Beiräte fordern: Licht auch in den Ortsteilen

Rinteln (rd). Der Seniorenbeirat und der Behindertenbeirat der Stadt Rinteln haben sich bei der jüngsten Sitzung mit der nächtlichen Abschaltung der Straßenbeleuchtung befasst. Die Vorsitzenden Christoph Dreyer (Seniorenrat) und Manfred Pollmann (Behindertenrat) plädieren übereinstimmend dafür, das Experiment zu beenden.

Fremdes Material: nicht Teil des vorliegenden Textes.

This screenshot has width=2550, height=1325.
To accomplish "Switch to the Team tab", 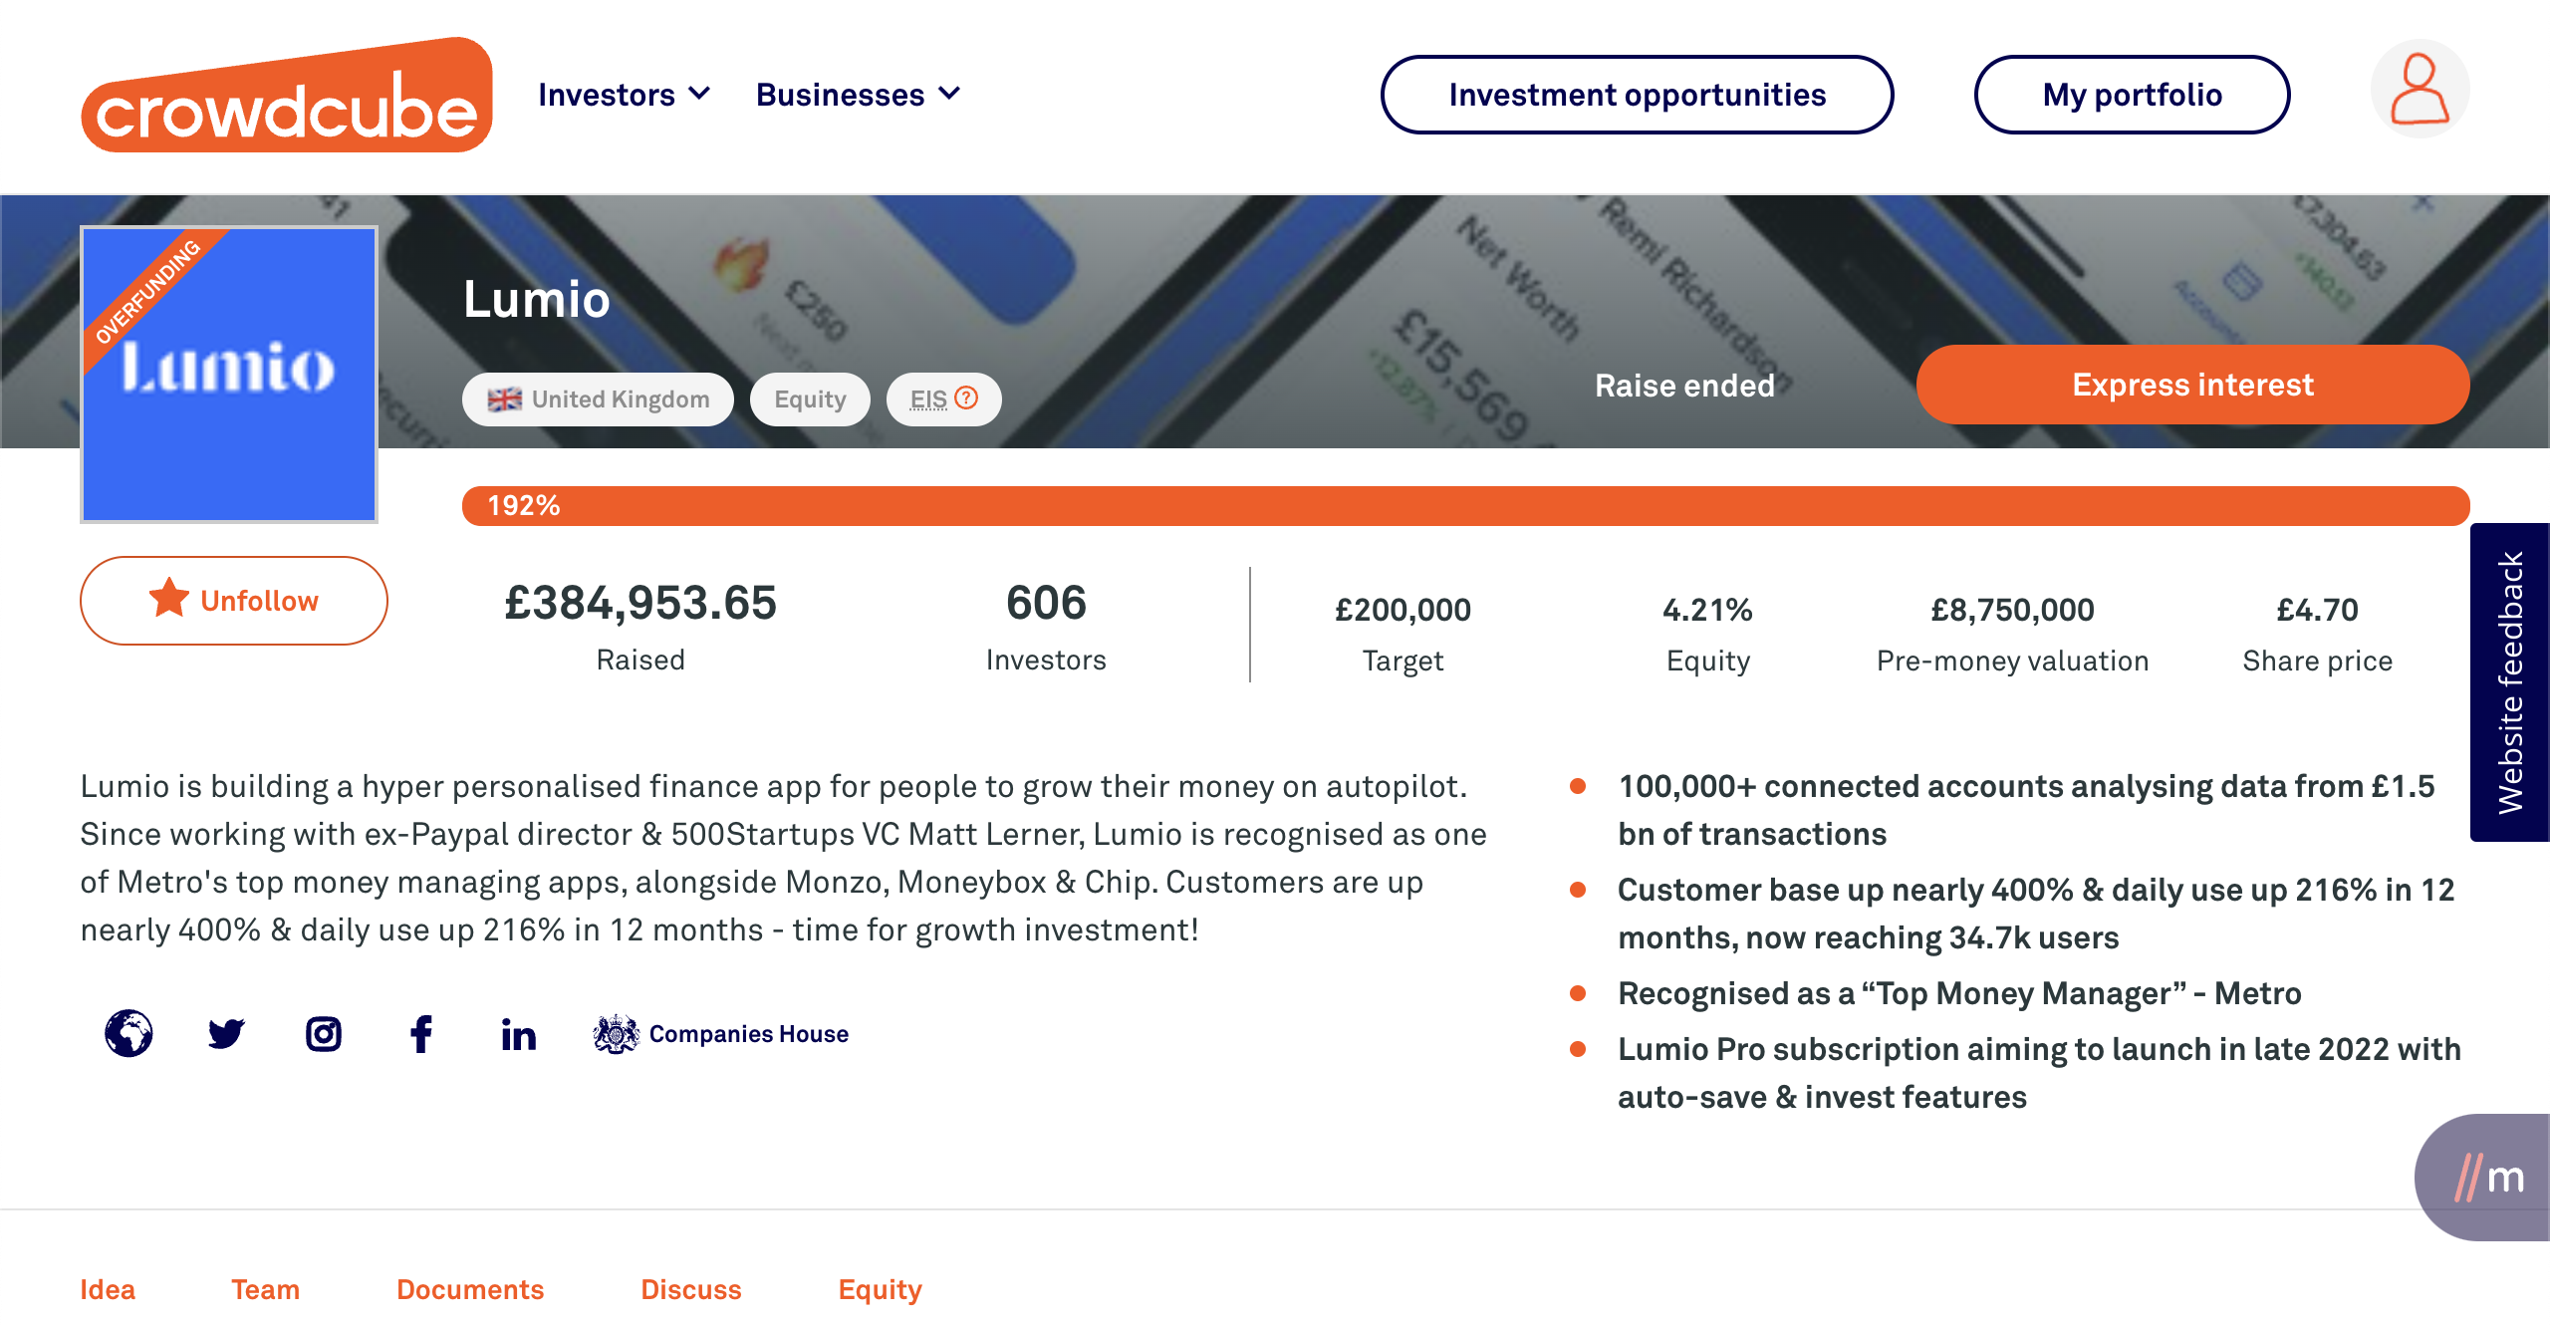I will 265,1289.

Die Beiräte hätten zwar Verständnis für die Notwendigkeit, Energie einzusparen und Kosten zu reduzieren, die probeweise Einführung habe aber jetzt schon gezeigt, dass "die Nachteile die Vorteile bei weitem überwiegen". Gerade in dieser dunklen Jahreszeit sei deutlich geworden, dass Licht für das Wohlbefinden der meisten Bürger wichtig sei. Dreyer: "Licht vermittelt Sicherheit und oft Schutz vor unwillkommenen Besuchern, deshalb lassen viele Menschen ihre Wohnungsbeleuchtung an, auch wenn sie nicht daheim sind. Licht auf Straßen und Wegen erleichtert den Heimweg und schützt vor Stürzen über unerwartete Hindernisse. Licht durch Straßenleuchten erlaubt auch bei ungewöhnlichen Geräuschen den Blick aus dem Fenster, um sich zu vergewissern, ob draußen wirklich nur harmlose Passanten unterwegs sind." Dreyer und Pollmann betonten, vor allem jeder, der schwach und unsicher sei, fühle sich bei gutem Licht wohler und sicherer. Wenn es nur um die Stromkostenersparnis gehe, so seien Alternativen sicherlich unter anderem durch Energiesparlampen denkbar. Manche Mitbürgerinnen und Mitbürger würden eventuell auch die Patenschaft für eine Leuchte übernehmen. Und um der Gerechtigkeit willen und wegen des positiven Einflusses des Lichts gehen die Beiräte noch einen Schritt weiter: Sie fordern, künftig auch in den Ortsteilen für eine ausreichende nächtliche Beleuchtung zu sorgen.